Chronique Avant et après la chute de Richard Bausch

  • Richard Bausch
  • Traduit de l’anglais (États-Unis) par Stéphanie Levet
  • Coll. «Coll. « Du monde entier »»
  • Gallimard
  • 13/05/2015
  • 23 p., 50 €

Bertrand Morizur Librairie L’Arbre du voyageur (Paris 5e)

Natasha et Michael s’apprêtent à se marier lorsque surviennent les attentats du 11 septembre 2001. Mêlant l’intime et le collectif, Richard Bausch réussit un roman bouleversant sur le mal d’amour dans un monde en crise.

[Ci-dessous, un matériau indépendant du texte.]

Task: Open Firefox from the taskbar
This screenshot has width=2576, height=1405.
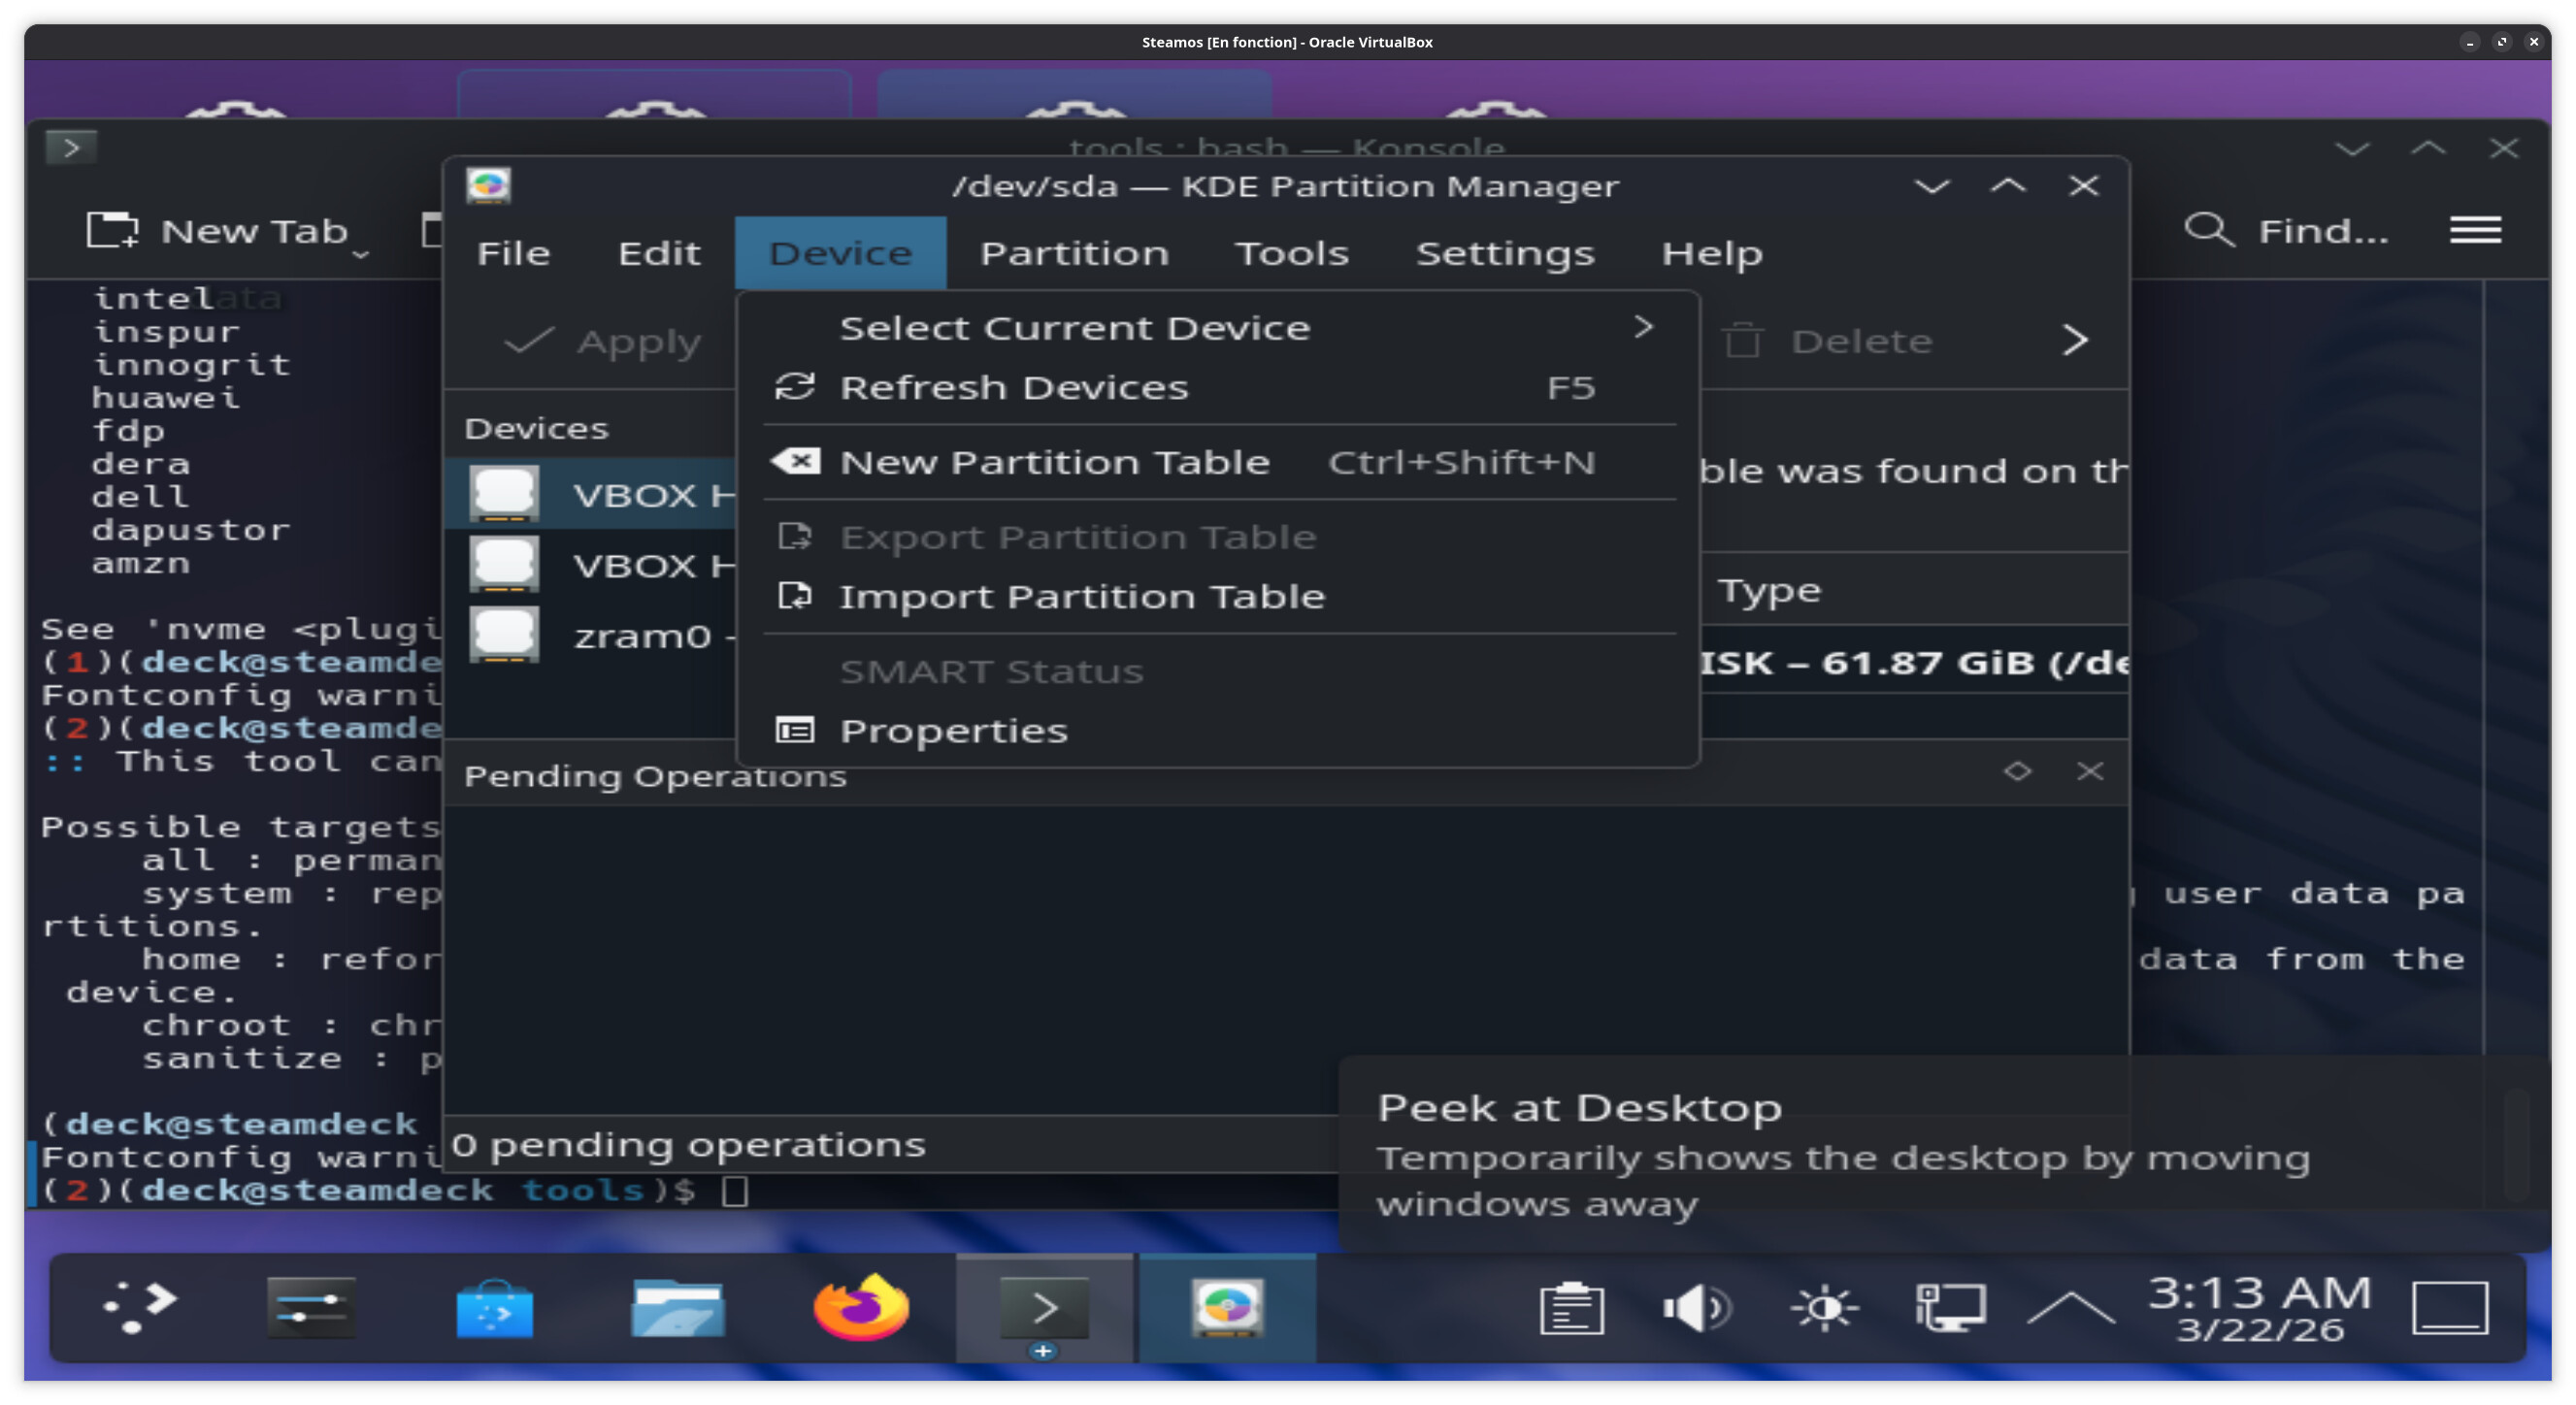Action: (860, 1307)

La liste est longue des écrivains qui ont évoqué les répercussions des attentats du 11 septembre 2001 sur la société américaine : Don DeLillo, Jonathan Safran Foer, Jay McInerney, Claire Messud… La structure même du nouveau roman de Richard Bausch donne le ton. Trois chapitres, intitulés « Avant », « Pendant », « Après », ordonnent le récit, inauguré par l’histoire d’un coup de foudre que Richard Bausch décrit avec la précision d’un entomologiste. La rencontre de Natasha Barrett et Michael Faulk relève du miracle, non seulement parce que la religion occupe une place prépondérante dans le roman (Faulk, à l’approche de la cinquantaine, renonce à la prêtrise), mais aussi parce que cette femme et cet homme, qui se sont réfugiés dans le travail, manquent de repères. Certes, seize années les séparent, des blessures intimes tardent à se refermer, mais ils tombent aussi follement que désespérément amoureux l’un de l’autre, et cette union inattendue leur offre des perspectives insoupçonnées. Bausch nous plonge dans l’intimité d’un couple qui se trouve séparé au moment des événements qui font vaciller la puissance américaine. Alors que le roman évoque les préparatifs de la riposte aux attentats, une image violente nous apparaît, une bombe à fragmentation dont les effets se propagent jusqu’aux confins du pays et même au-delà. Ce sont en effet autant de témoignages d’une nation désorientée qui jalonnent le récit. Le doute, l’ambivalence, ainsi que le besoin d’empathie et de reconnaissance figurent parmi les thèmes abordés par l’auteur. Peu connu en France, Richard Bausch fait penser à Russell Banks ou à Richard Ford pour son sens de la narration et sa psychologie subtile. En abordant la question de la morale et de la rédemption dans une Amérique meurtrie, il réalise ici un coup de maître.